Shortly before its end, the MThB expanded and also took over lines that ran to Germany. However, investments in infrastructure and rolling stock meant that it assumed considerable debt. Mittelthurgaubahn AG was finally dissolved on 11 October 2002. The chief executives were Peter Joss, longtime director, and Hermann Lei (a former member of the Grand Council of Thurgau). The rolling stock and the equipment were taken over by Thurbo AG.

=== Extended operations of the Mittelthurgaubahn===
In addition to its main line, MThB took over the management of operations in the 1990s on the following routes in Germany and Switzerland:

- Germany:
  - Seehas: Konstanz – Radolfzell – Singen – Engen, on behalf of Deutsche Bahn
  - Seehäsle: Radolfzell – Stockach on the non-electrified Radolfzell–Mengen railway, on behalf of the district of Konstanz
- Switzerland
  - Rorschach - Romanshorn – Kreuzlingen – Stein am Rhein – Schaffhausen
  - SBB Lake Line (Seelinie); the operation of the line was won in competition with the SBB; it included the upgrade of the infrastructure, the procurement of new rolling stock and regular interval operations.

These tasks have been taken over by the SBB subsidiaries, SBB GmbH (Germany) and Thurbo (Switzerland). The latter is now also the owner of the (Kreuzlingen–) Tägermoos – (Weinfelden) – (Wil) line. The infrastructure of the Lake Line was returned to the control of the SBB, which also operates the infrastructure of the Wil–Kreuzlingen railway on behalf of Thurbo.

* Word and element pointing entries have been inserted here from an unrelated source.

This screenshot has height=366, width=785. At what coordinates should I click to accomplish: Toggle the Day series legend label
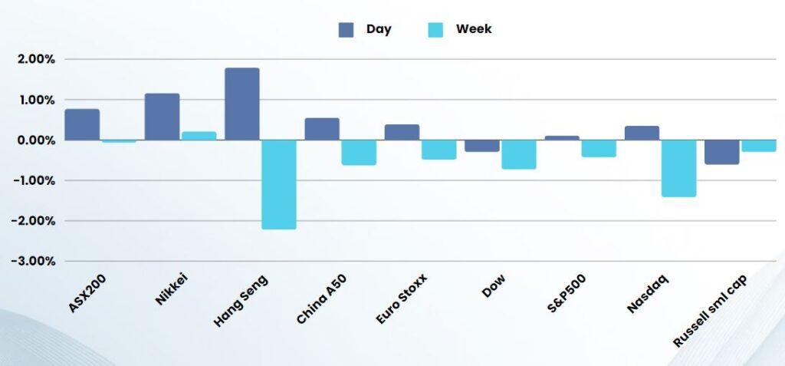click(379, 30)
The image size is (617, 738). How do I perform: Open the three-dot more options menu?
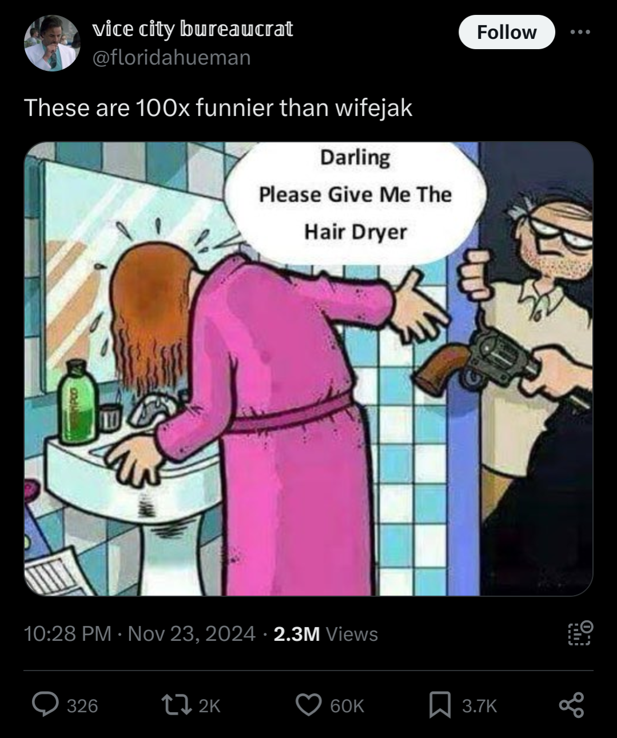pyautogui.click(x=580, y=32)
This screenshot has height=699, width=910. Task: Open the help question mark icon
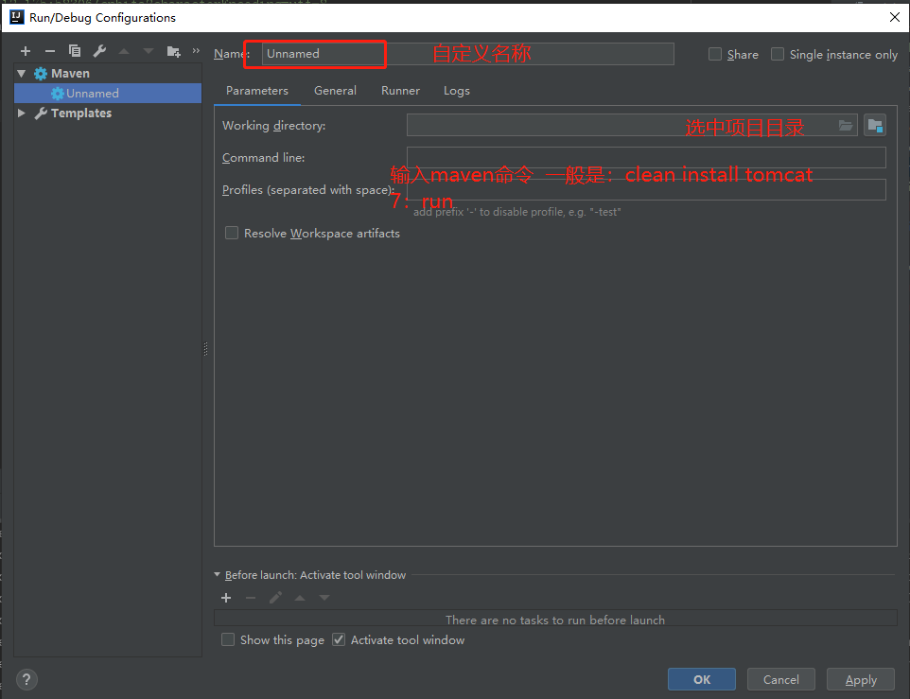tap(26, 679)
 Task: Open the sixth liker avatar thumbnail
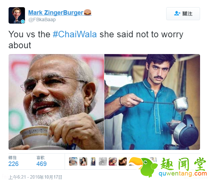(x=123, y=161)
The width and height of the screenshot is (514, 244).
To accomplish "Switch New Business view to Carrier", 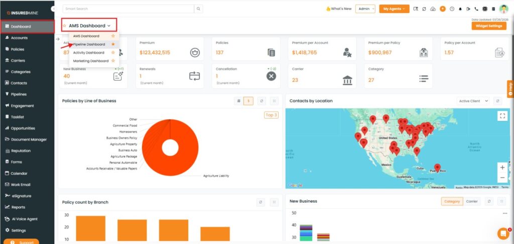I will [471, 201].
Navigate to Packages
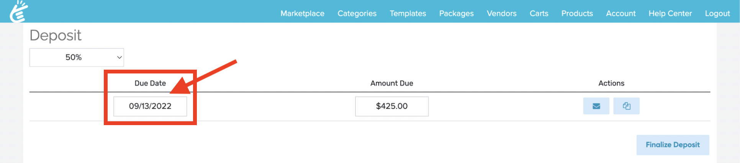This screenshot has width=740, height=163. click(456, 13)
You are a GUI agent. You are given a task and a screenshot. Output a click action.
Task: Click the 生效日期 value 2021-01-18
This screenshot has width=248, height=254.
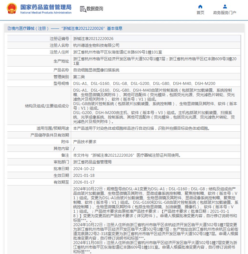[x=84, y=176]
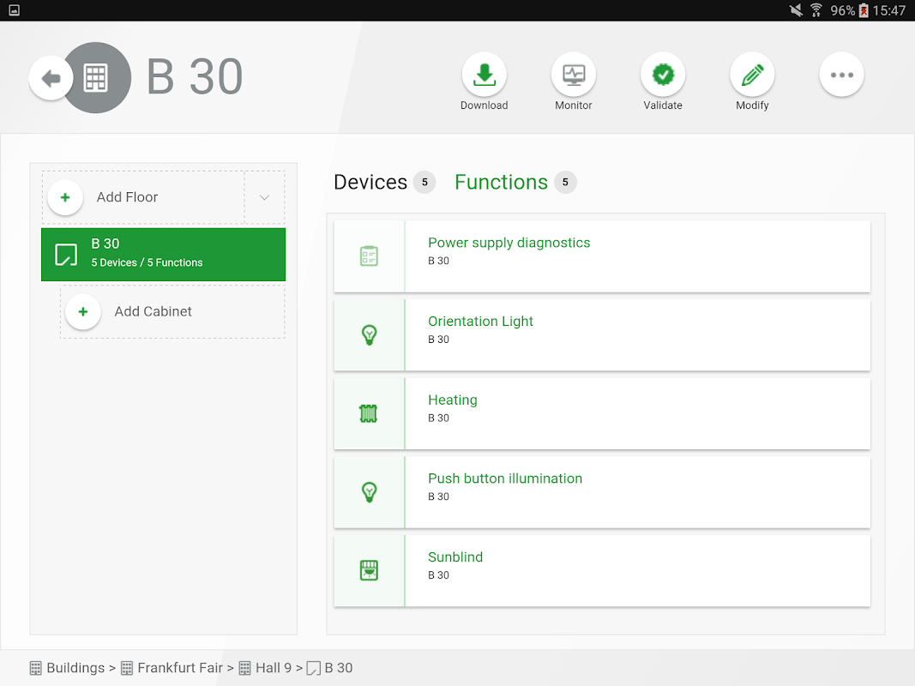
Task: Go back using the arrow button
Action: (x=51, y=79)
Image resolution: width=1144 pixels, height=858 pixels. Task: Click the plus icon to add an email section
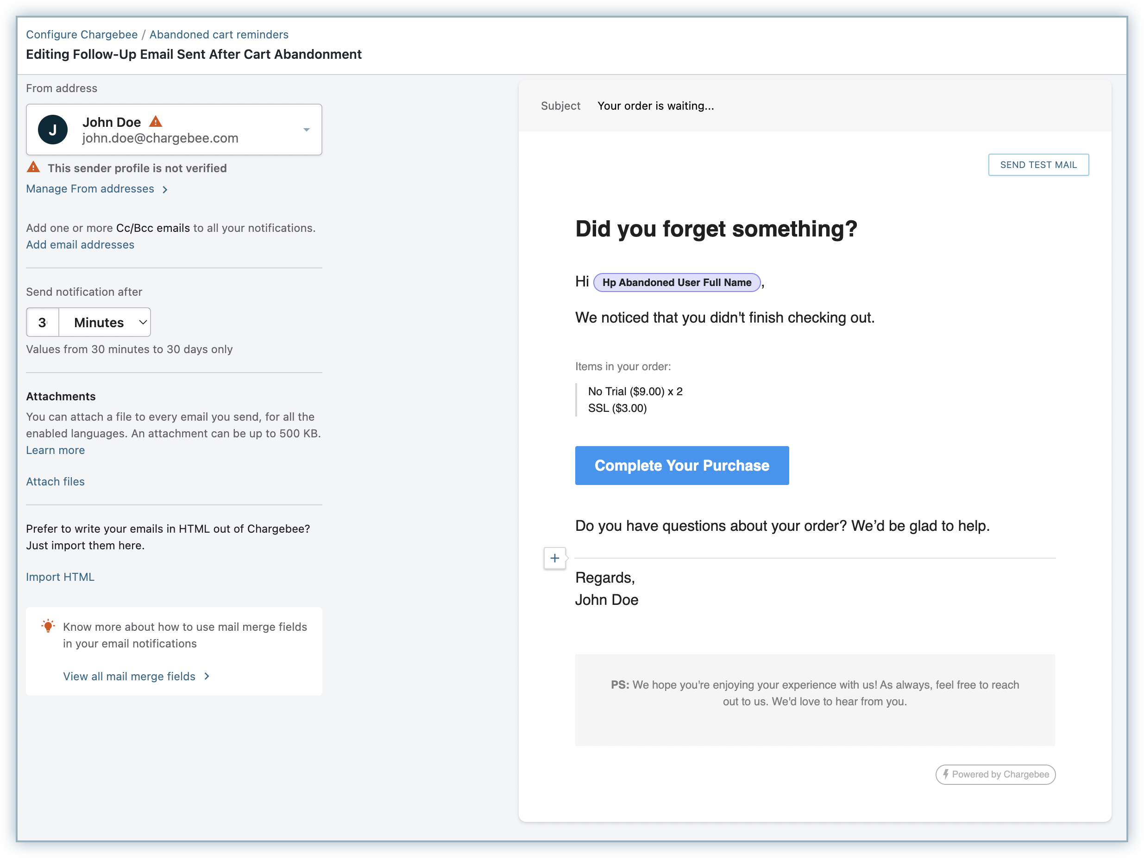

Part of the historic rolling stock, such as the Mostindien-Express with the steam locomotive Ec 3/5 number 3 (built in 1912) together with the associated cars, a railcar (ABDe 4/4 number 12) and a few others Vehicles are maintained and operated by the Verein Historische Mittel-Thurgau-Bahn for nostalgia, social and excursion trips. These are to be exhibited in the Locorama rail adventure theme park in Romanshorn.

==Current operations==

Services are operated every 30 minutes between Wil and Weinfelden as line S10 and between Weinfelden, Kreuzlingen and Konstanz as line S14 of the St. Gallen S-Bahn.